What I'm saying is the fact that as models are getting better at reasoning they are also scoring better on ARC proves that it is measuring something relating to reasoning. And nobody else has come up with a comparable benchmark that is so easy for humans and so hard for LLMs. Even today, let alone five years ago when ARC was released. ARC was visionary.
That's why I have some private benchmarks and I'm sorry to say that the transition from GTP4 to o1 wasn't unambiguously a step forward (in some tasks yes, in some not).
On the other hand, private benchmarks are even less useful to the general public than the public ones, so we have to deal with what we have - but many of us just treat it as noise and don't give it much significance. Ultimately, the models should defend themselves by performing the tasks individual users want them to do.
You could argue that the models can get an advantage by looking at the training set which is on the internet. But all of the tasks are unique and generalizing from the training set to the test set is the whole point of the benchmark. So it's not a serious objection.
I'd guess it's doing natural language procedural synthesis, the same way a human might (i.e. figuring the sequence of steps to effect the transformation), but it may well be doing (sub-)solution verification by using the procedural description to generate code whose output can then be compared to the provided examples.
While OpenAI haven't said exactly what the architecture of o1/o3 are, the gist of it is pretty clear - basically adding "tree" search and iteration on top of the underlying LLM, driven by some RL-based post-training that imparts generic problem solving biases to the model.
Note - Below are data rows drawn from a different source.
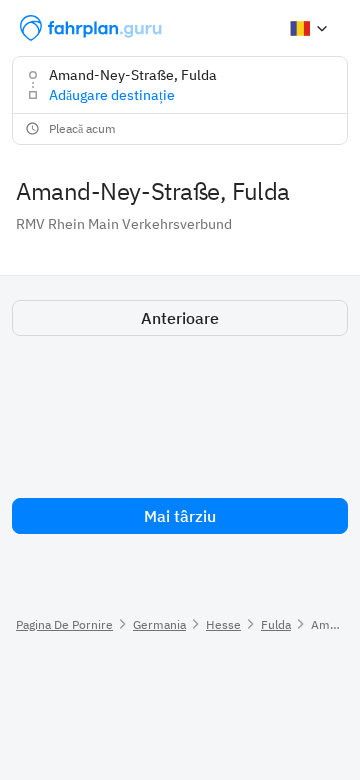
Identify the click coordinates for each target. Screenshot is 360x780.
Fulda (276, 624)
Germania (159, 624)
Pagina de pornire (64, 624)
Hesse (223, 624)
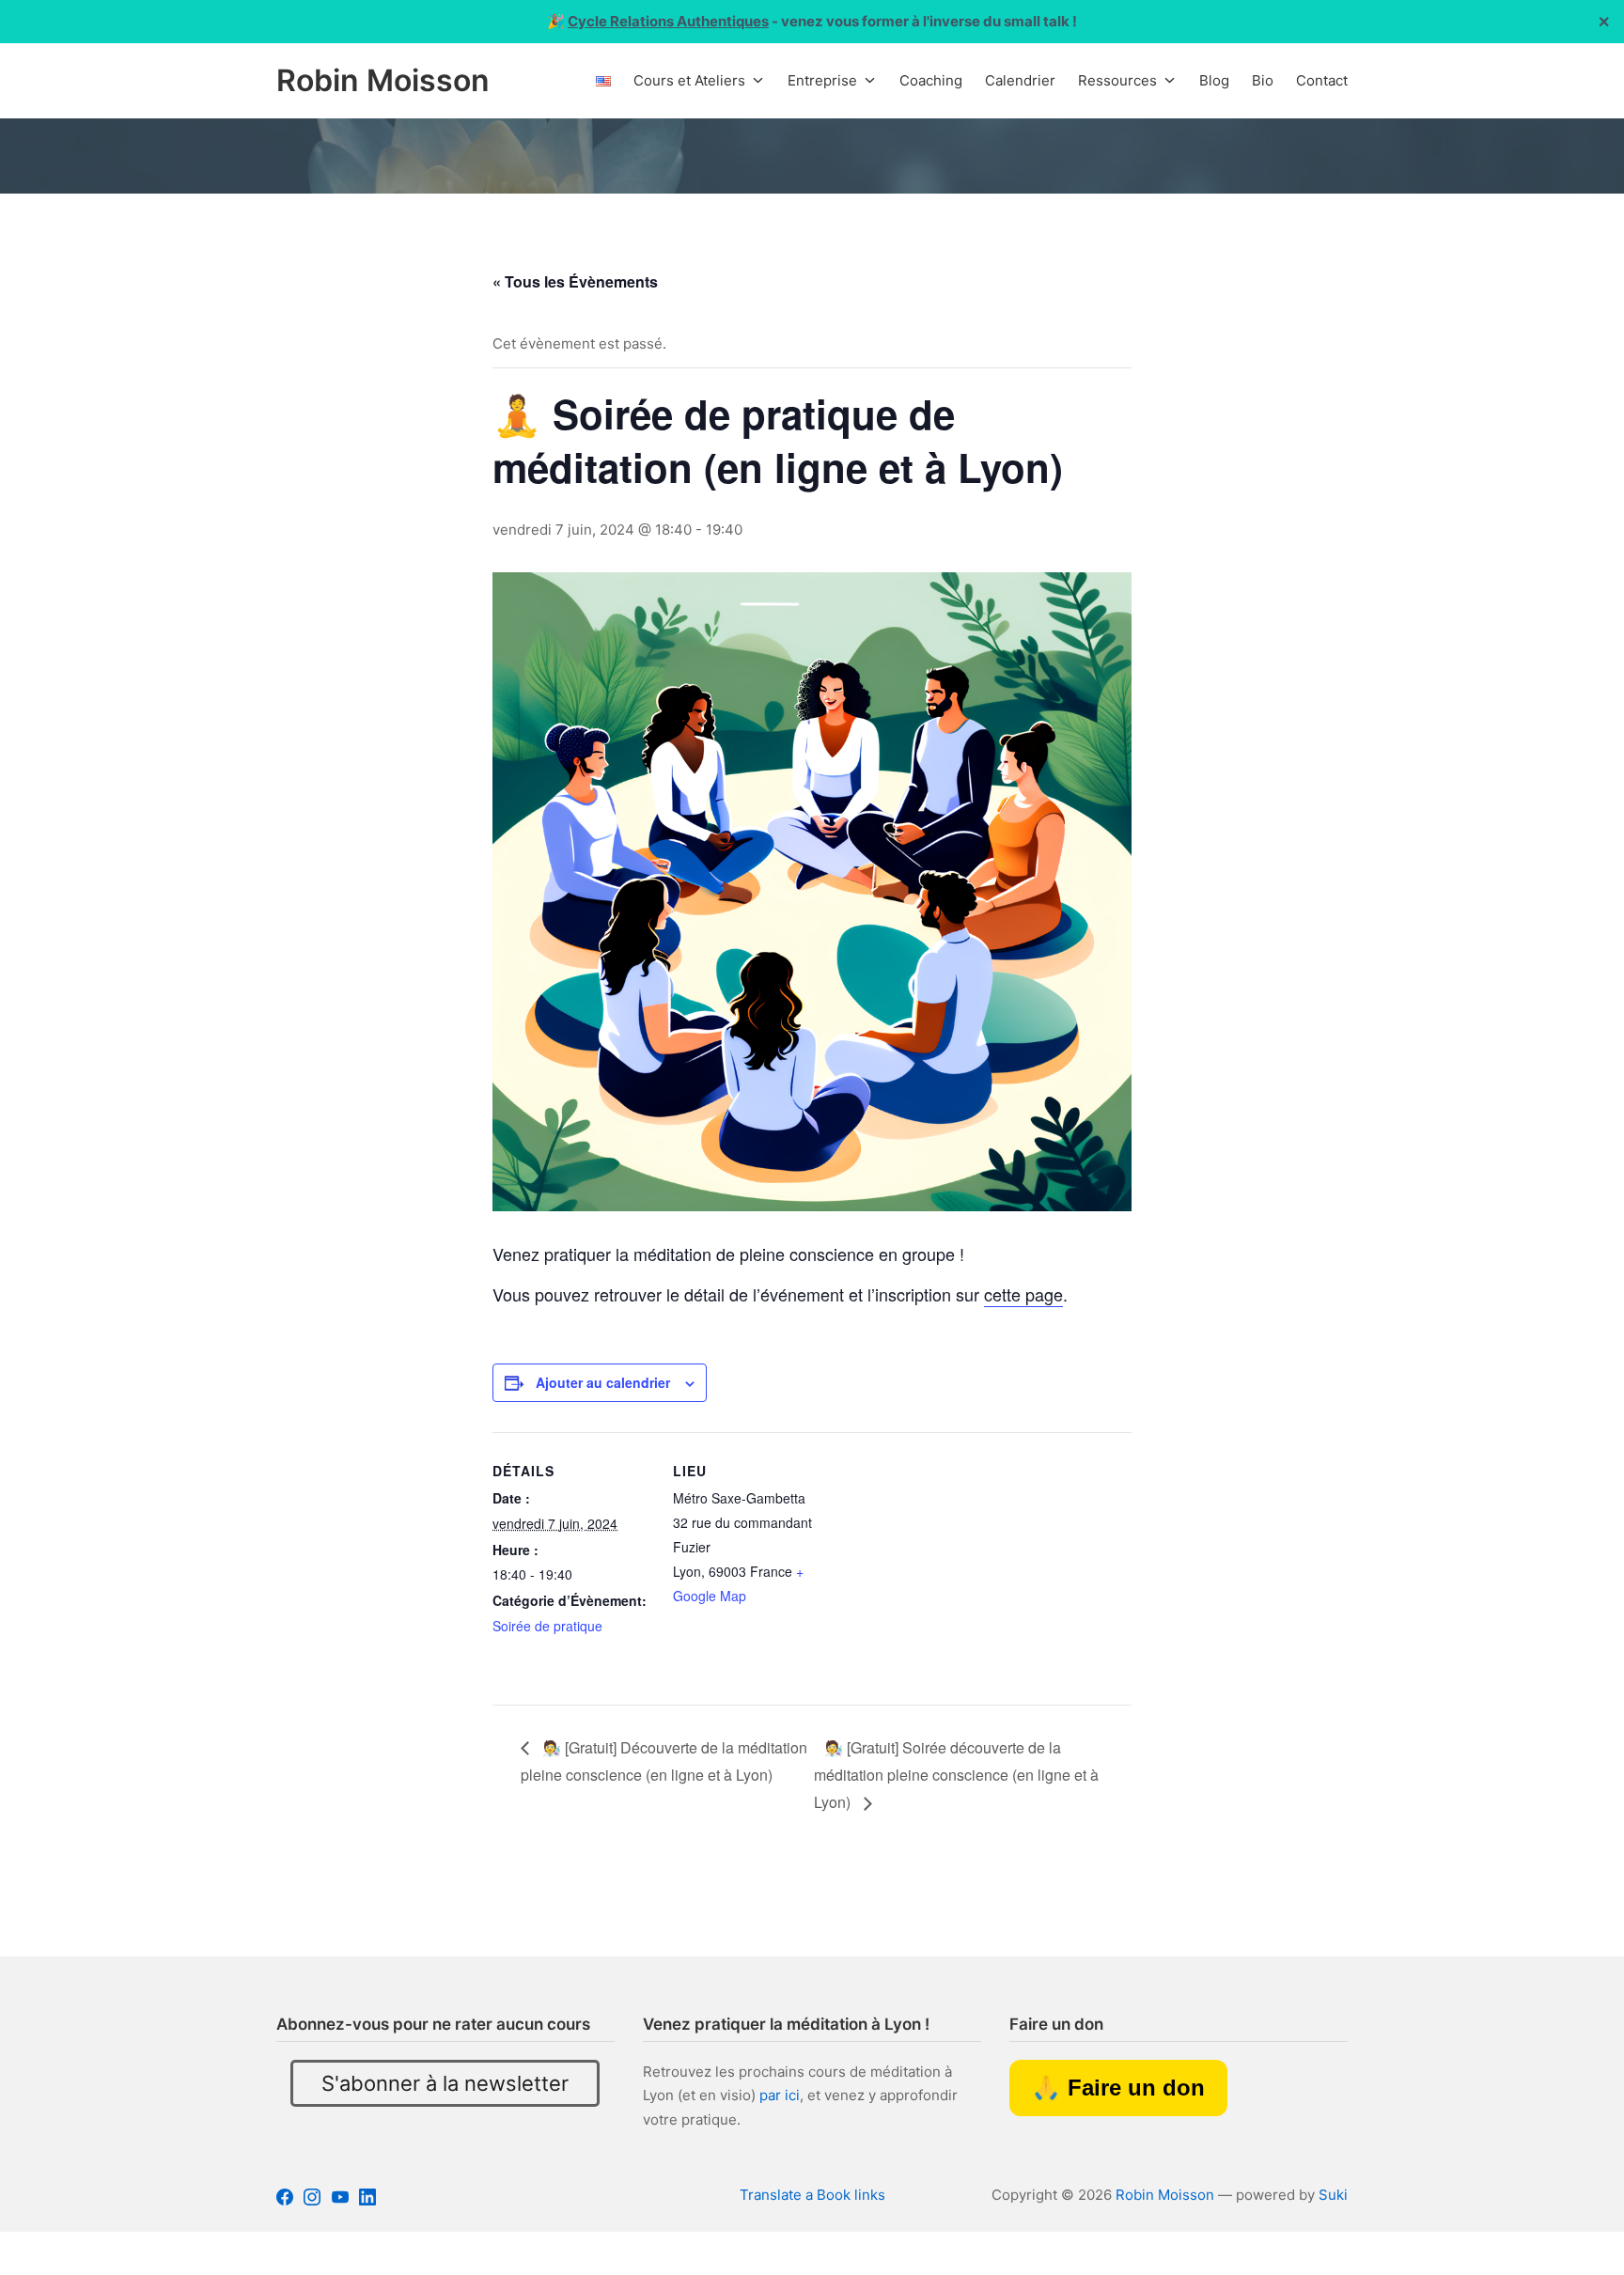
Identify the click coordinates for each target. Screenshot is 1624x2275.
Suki (1333, 2195)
Maybe there is a separate model orchestrating the search and solution evaluation.
I think there are many tasks that are easy enough for humans but hard/impossible for these models - the ultimate one in terms of commercial value would be to take an "off the shelf model" and treat it as an intern/apprentice and teach it to become competent in a entire job it was never trained on. Have it participate in team meetings and communications, and become a drop-in replacement for a human performing that job (any job that an be performed remotely without a physical presence).
Agreed.
> And nobody else has come up with a comparable benchmark that is so easy for humans and so hard for LLMs.
? There's plenty.
- SimpleBench https://simple-bench.com/ (similar to above; great landing page w/scores that show human / ai gap)
- PIQA (physical question answering, i.e. "how do i get a yolk out of a water bottle", common favorite of local llm enthusiasts in /r/localllama https://paperswithcode.com/dataset/piqa
- Berkeley Function-Calling (I prefer https://gorilla.cs.berkeley.edu/leaderboard.html)
AI search googled "llm benchmarks challenging for ai easy for humans", and "language model benchmarks that humans excel at but ai struggles with", and "tasks that are easy for humans but difficult for natural language ai".
It also mentioned Moravec's Paradox is a known framing of this concept, started going down that rabbit hole because the resources were fascinating, but, had to hold back and submit this reply first. :)
We do the same exact stuff with real people with programming challenges and such where people just study common interview questions rather than learning the material holistically. And since we know that people game these interview type questions, we can adjust the interview processes to minimize gamification.... which itself leads to gamification and back to step one. That's not ideal an ideal feedback loop of course, but people still get jobs and churn out "productive work" out of it.
Sometimes this manifests as "outside the box thinking", like how a genetic algorithm got an "oscillator" which was really just an antenna.
It is a hard problem, and yes we still both need and can make more and better benchmarks; but it's still a problem because it means the benchmarks we do have are overstating competence.